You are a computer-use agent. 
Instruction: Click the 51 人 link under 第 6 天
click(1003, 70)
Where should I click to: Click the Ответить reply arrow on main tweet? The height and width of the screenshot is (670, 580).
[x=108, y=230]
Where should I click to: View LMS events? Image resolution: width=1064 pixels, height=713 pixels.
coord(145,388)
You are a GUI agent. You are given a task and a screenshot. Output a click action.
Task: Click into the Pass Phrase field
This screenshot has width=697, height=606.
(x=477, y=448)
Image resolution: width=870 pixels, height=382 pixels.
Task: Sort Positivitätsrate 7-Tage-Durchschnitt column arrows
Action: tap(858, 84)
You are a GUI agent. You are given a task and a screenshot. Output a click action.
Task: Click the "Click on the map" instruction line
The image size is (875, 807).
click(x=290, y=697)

____

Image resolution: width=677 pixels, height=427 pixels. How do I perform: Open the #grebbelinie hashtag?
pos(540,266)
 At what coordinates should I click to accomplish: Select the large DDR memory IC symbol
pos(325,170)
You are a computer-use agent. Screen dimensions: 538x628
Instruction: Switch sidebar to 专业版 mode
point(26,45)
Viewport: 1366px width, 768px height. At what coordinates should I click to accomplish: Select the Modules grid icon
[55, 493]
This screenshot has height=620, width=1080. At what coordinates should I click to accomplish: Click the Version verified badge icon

____

§ **Work to complete**: Check each line of the entries for the string "agent". Copy the lines that have it.

§ **Written response**:
You are a computer-use agent. 
You are a GUI agent. You are given a task and a screenshot. Output a click action.
You are a GUI agent. You are given a task and a screenshot. Output a click action.
You are a computer-use agent. Screen dimensions: 538x628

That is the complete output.